Épître aux Corinthiens

V. Hautes considérations au sujet du schisme ; pressantes exhortations pour les déterminer à le faire cesser.

Vous êtes d’un esprit contentieux, jaloux pour des choses qui ne mènent point au salut. Méditez les Écritures, ces vrais oracles de l’Esprit saint ; lisez-les avec attention, voyez si elles favorisent l’injustice et l’iniquité. Vous n’y verrez pas que les justes aient été chassés par les saints. Ils ont souffert des persécutions, mais de la part des méchants ; ils ont été jetés dans des prisons, mais par des impies ; ils ont été lapidés, mais par des hommes iniques ; ils ont été mis à mort, mais par des scélérats qu’animait une détestable jalousie. Et toutes ces souffrances, ils les ont supportées avec le plus noble courage.

Quels exemples produirons-nous ici ? Est-ce par des hommes pénétrés de la crainte de Dieu que Daniel fut jeté dans la fosse aux lions ?

Est-ce par des hommes qui rendaient au Très-Haut un culte parfait et digne de lui qu’Ananias, Azarias, Misaël furent enfermés dans une fournaise ardente ? Non, sans doute.

Quels sont donc les auteurs de pareilles violences ? Des misérables chargés d’iniquités, dignes de haine et de malédiction, ont accablé d’outrages et de tortures des hommes dont toutes les vues étaient pures et irréprochables, des hommes tout occupés du service de Dieu.

Ils ne savent donc pas que le Très-Haut défend et protège ceux qui travaillent avec une conscience pure à la gloire de son nom tout-puissant ? Que cette gloire lui soit à jamais rendue !

Mais la confiance des justes au milieu des souffrances leur a valu un héritage de gloire et d’honneur. Témoin ce degré d’élévation où Dieu les a placés ; cette grandeur, cette félicité qu’il attache à leur nom pour la suite des siècles.

Consigne a -> Recopiez sans rien changer les entrées, de la toute première jusqu'à la ligne contenant « (1088, 106). », celle-ci comprise.

Données fournies ->
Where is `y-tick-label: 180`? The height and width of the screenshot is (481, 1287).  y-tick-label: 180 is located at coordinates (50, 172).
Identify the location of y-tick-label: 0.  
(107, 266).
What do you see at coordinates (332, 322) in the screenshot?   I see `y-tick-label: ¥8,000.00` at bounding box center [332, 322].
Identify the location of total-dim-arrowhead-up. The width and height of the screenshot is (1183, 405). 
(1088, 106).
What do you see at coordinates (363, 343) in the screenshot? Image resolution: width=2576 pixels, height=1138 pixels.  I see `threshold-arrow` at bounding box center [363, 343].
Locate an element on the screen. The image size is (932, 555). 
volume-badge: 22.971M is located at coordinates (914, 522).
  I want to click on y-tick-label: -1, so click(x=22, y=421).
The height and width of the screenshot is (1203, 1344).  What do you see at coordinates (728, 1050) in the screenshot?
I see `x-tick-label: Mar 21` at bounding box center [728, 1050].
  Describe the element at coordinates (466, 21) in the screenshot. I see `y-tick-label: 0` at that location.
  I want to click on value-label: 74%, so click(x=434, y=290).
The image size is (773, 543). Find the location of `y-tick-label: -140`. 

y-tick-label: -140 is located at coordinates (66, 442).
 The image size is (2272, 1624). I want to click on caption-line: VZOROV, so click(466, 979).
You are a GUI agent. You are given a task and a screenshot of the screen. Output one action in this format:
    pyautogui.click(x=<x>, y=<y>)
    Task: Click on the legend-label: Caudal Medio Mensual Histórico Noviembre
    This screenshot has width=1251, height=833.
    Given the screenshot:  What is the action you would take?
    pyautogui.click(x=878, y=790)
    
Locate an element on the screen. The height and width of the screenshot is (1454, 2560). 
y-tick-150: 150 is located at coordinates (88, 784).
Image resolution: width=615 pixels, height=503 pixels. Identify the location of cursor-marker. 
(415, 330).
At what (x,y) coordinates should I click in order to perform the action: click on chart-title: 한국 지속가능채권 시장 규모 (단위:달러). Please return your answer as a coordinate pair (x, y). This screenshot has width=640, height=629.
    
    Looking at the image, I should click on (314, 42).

Consigne b -> D'après le texte de l'épître aux Corinthiens, quels hommes furent enfermés dans une fournaise ardente ?

Réponse a ->
Where is `y-tick-label: 180`? The height and width of the screenshot is (481, 1287).  y-tick-label: 180 is located at coordinates (50, 172).
Identify the location of y-tick-label: 0.  
(107, 266).
What do you see at coordinates (332, 322) in the screenshot?   I see `y-tick-label: ¥8,000.00` at bounding box center [332, 322].
Identify the location of total-dim-arrowhead-up. The width and height of the screenshot is (1183, 405). 
(1088, 106).

Réponse b -> Ananias, Azarias et Misaël.